J’ai eu, à six ans, l’intuition immédiate, intemporelle, adéquate de ce que tous ces livres étaient morts, n’enfermaient rien qui réponde à mes attentes. Tout le disait, le criait, leurs dos fourbus, effacés, la poussière fine, très noire, déposée sur la tranche supérieure, l’odeur légèrement âcre, d’automne qu’ils exhalaient et qui se mêlait à celle de vieille pierre, de cave, d’hiver, de passé du grès.

Mais je n’avais pas le choix. Entre une réalité muette, rebutante, impénétrable et les poudreux grimoires, c’est aux grimoires qu’il fallait aller parce que, comme je l’avais constaté lors de lectures enfantines, il pouvait arriver, par raccroc et comme à leur insu, qu’ils jettent une clarté dans la pénombre environnante.

Pierre Bergounioux, Hôtel du Brésil, Gallimard, p. 29.

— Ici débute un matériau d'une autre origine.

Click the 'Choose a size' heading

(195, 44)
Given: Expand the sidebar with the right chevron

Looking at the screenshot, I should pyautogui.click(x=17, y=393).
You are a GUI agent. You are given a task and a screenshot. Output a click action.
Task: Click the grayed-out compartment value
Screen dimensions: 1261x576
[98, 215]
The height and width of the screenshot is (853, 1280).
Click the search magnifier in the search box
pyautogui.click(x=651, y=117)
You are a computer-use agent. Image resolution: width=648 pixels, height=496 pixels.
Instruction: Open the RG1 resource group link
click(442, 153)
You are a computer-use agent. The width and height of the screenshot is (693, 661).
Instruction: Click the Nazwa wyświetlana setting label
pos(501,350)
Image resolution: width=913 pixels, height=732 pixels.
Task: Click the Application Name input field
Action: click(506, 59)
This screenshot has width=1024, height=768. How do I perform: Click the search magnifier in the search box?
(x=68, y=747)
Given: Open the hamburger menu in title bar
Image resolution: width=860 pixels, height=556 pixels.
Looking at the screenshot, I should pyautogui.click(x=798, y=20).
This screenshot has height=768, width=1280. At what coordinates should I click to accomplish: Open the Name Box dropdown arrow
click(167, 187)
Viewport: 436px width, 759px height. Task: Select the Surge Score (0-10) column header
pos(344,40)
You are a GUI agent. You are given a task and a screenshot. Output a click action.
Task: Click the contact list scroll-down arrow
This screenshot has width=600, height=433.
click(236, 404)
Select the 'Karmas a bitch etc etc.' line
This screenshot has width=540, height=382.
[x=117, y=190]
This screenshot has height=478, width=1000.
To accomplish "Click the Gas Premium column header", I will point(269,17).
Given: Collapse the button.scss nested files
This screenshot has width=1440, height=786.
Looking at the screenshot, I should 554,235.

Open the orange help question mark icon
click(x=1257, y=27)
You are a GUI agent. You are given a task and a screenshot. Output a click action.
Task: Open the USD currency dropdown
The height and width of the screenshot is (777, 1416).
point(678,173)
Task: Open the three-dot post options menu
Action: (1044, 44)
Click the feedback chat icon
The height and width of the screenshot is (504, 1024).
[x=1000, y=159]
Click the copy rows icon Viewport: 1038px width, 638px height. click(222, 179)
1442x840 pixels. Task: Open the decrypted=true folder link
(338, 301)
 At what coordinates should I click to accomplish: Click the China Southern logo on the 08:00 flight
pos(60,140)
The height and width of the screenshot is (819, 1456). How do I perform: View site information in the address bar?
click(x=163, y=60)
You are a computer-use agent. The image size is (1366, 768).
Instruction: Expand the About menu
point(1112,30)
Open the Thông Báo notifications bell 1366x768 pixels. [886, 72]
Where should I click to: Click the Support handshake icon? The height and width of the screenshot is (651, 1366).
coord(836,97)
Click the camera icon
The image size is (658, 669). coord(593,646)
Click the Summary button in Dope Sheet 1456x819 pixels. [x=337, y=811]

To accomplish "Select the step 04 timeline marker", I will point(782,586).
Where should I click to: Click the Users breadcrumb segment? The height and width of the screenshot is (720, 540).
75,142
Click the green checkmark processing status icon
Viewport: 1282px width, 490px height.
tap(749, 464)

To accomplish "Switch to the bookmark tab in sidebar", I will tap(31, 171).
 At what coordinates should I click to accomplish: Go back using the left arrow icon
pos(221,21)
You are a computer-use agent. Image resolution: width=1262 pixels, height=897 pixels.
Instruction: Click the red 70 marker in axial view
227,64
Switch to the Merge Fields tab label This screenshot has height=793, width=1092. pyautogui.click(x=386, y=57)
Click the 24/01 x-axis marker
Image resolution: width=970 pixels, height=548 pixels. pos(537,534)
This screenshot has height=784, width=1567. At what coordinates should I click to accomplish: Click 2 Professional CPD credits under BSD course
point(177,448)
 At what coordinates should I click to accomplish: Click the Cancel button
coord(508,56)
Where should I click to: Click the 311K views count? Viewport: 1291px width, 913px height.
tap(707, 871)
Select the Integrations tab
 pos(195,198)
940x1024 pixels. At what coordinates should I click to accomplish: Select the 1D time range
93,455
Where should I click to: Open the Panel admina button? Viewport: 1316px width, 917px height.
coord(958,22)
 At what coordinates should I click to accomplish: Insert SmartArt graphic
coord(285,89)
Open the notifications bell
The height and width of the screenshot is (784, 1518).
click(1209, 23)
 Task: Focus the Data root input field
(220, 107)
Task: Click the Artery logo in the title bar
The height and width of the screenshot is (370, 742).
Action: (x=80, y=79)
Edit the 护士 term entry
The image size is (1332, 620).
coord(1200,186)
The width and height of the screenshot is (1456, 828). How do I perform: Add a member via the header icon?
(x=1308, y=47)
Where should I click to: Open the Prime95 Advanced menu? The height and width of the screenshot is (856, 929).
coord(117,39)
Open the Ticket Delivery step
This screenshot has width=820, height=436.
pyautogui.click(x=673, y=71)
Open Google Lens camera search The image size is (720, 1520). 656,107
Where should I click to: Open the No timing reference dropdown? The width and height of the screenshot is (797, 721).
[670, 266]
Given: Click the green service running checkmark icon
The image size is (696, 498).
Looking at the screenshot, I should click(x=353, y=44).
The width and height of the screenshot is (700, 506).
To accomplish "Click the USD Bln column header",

David Farreny, 22 mars 2024
au-dessous

Je ne sais si c’est un effet subtil de lumière, un bruit vague, le souvenir d’une odeur, ou une musique résonnant sous les doigts de quelque influence extérieure, qui m’a apporté soudain, alors que je marchais en pleine rue, ces divagations que j’enregistre sans hâte, tout en m’asseyant dans un café, nonchalamment. Je ne sais trop où j’allais conduire ces pensées, ni dans quelle direction j’aurais aimé le faire. La journée est faite d’une brume légère, humide et tiède, triste sans être menaçante, monotone sans raison. Je ressens douloureusement un certain sentiment, dont j’ignore le nom ; je sens que me manque un certain argument, sur je ne sais quoi ; je n’ai pas de volonté dans les nerfs. Je me sens triste au-dessous de la conscience. Si j’écris ces lignes, à vrai dire à peine rédigées, ce n’est pas pour dire tout cela, ni même pour dire quoi que ce soit, mais uniquement pour occuper mon inattention. Je remplis peu à peu, à traits lents et mous d’un crayon émoussé (que je n’ai pas la sentimentalité de tailler), le papier blanc qui sert à envelopper les sandwiches et que l’on m’a fourni dans ce café, parce que je n’avais pas besoin d’en avoir de meilleur et que n’importe lequel pouvait convenir, pourvu qu’il fût blanc. Et je m’estime satisfait. Je m’adosse confortablement. C’est la tombée du jour, monotone et sans pluie, dans une lumière à la tonalité morose et incertaine… Et je cesse d’écrire, simplement parce que je cesse d’écrire.

Fernando Pessoa, « 8. Haussement d'épaules », Le livre de l’intranquillité (1), Christian Bourgois.